Another rich Chinaman was killed in France.  He died after falling off a wall on June 6, 2018.

Wang Jian was a billionaire. He was the chairman of the HNA Group. According to a report he fell of a high wall in Bonnieux in the Provence region.

The French newspaper, Liberation, claimed he committed suicide because of business worries.

The story of HNA is instructive. The Group, according to Miles Kwok, was one of the companies of the Chinese top-level elite. They bought and borrowed their way into becoming one of China’s most prominent conglomerates. They bought blue-chip Manhattan real estate, a computer distributor, a hedge fund. It amassed about $86 Billion by the end of 2016.

Jian’s company had over $230 Billion in assets.

The disappearance and deaths of high-profile Chinese investors and businessmen with large foreign currency deposits are becoming common Chinese practice.

Steve Bannon said in a South China Post article, “The situation with what I would call the best and the brightest of China, they are either missing, suicide, dead, in prison or their assets stripped.”

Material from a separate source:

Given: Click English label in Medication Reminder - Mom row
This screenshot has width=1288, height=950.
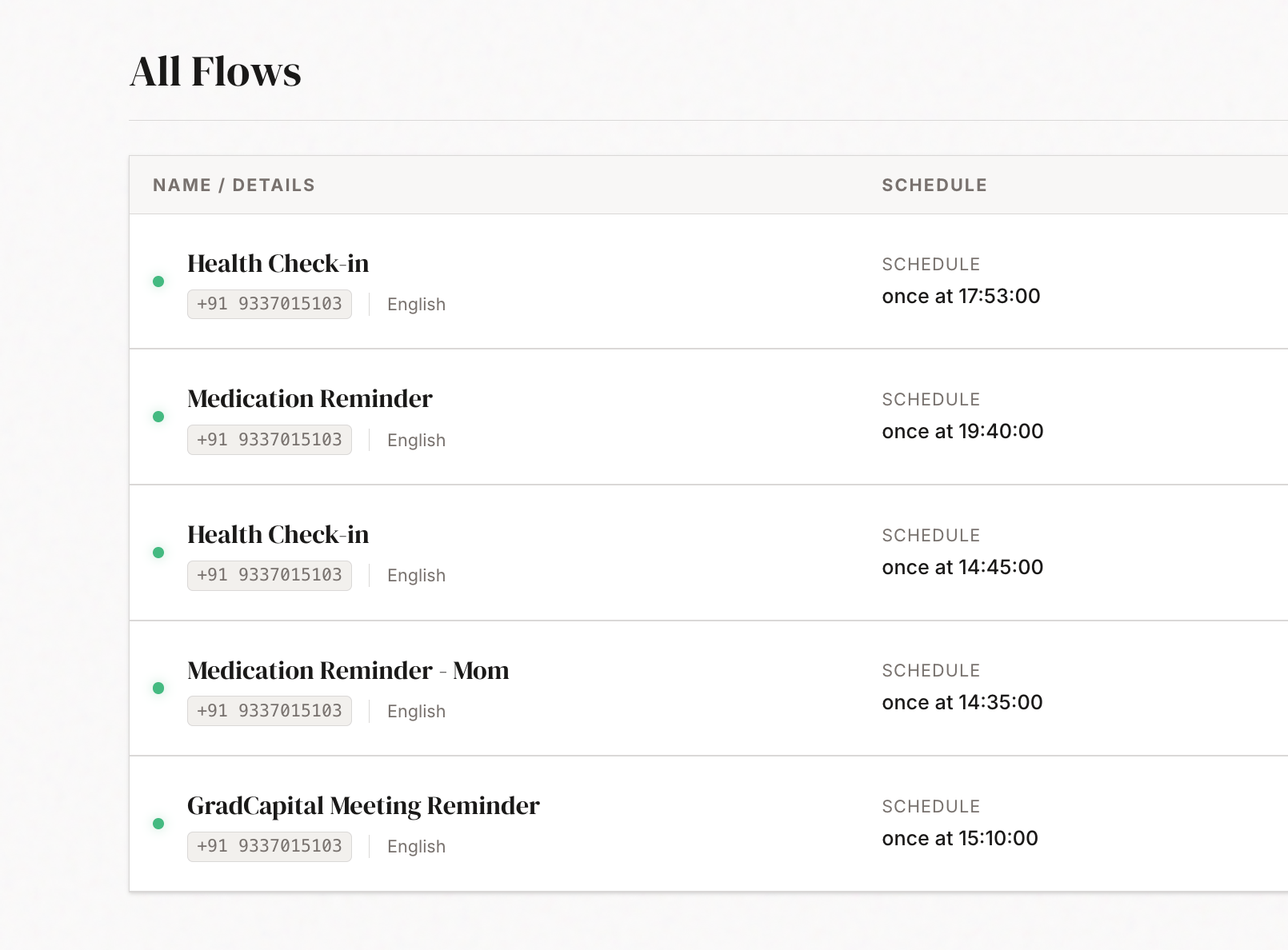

The paper claimed that following the death of Jian and the accusations of Bannon and Miles Kwok, the HNA Group attempted to sue Guo in a New York court for $300 million in damages for accusing the company of engaging in corrupt activities and having secret ties to the family of a high-ranking Communist Party official.

In November 2019, Miles Kwok revealed a USB bank statement stating that the sum of $1.5 Billion was transferred into the personal account of Sun Yao.

Sun Yao happens to be the daughter of China’s Vice President, Wang Qishan.

Kwok explains that transfers such as these don’t stay in the account for long. They disappear into private accounts in one of China’s foreign account banks.

And why did Jack Ma, the charismatic owner of Alibaba, suddenly resign from his own company at the early age of 55, and why is that company now being run by the Communist Party of China?

Jack Ma not only owned Alibaba. He has a private company called Finance Group, a company that challenges the official CCP banks with trillions of dollars.

When asked what is likely to happen to Jack Ma, Miles Kwok made a prediction. “Chinese billionaires only have two futures. Jail or die.”

China has a major currency deficit. They only have one option to keep their people calm at home. Print more money.

But eventually, their economy will collapse, the people will be sent back to poverty, and they will rise up in their millions against their leaders.

Guo Wengui, nee Mile Kwok, in on a crusade to overturn the ruling elite in China.

The question remains, who falls first.

  1. The writer would like to offer the theory of another potential pandemic crime that has been troubling him for some time.

Why would overseas Chinese real estate companies, such as The Greenland Group, Risland Australia and others, search the globe buying national reserves of medical equipment suited for a pandemic, including protective masks, gloves and clothing, ventilators and respirators and virus testing kits, only for the Chinese Government to sell them on to countries in desperate need for profit?

The bulk purchases were done between the end of December and the beginning of January when the Chinese said they had a localized problem with no human-to-human transmission.  The supplies were warehoused by the government only to be resold in what looks like a bait and switch operation for massive foreign currency profit a month or so later.

This neatly fits into the theme of this article that the driving principle of the regime leaders is the ongoing search for foreign currency.

How did they go from mass purchases by private companies into government to government resale by the regime? Was this planned in advance with knowledge of the nature of the virus and its effect on the world if their population was allowed to travel abroad?

It is unlikely that Western governments such as Australia, Canada, the United States and in Europe will tell us how they got suckered into emptying their national and state reserves. Certainly China will not cooperate. But this should be the job of professional journalists and investigative reporters.

There is after all the makings of a global scam here.

 

Barry Shaw, Israel Institute for Strategic Studies.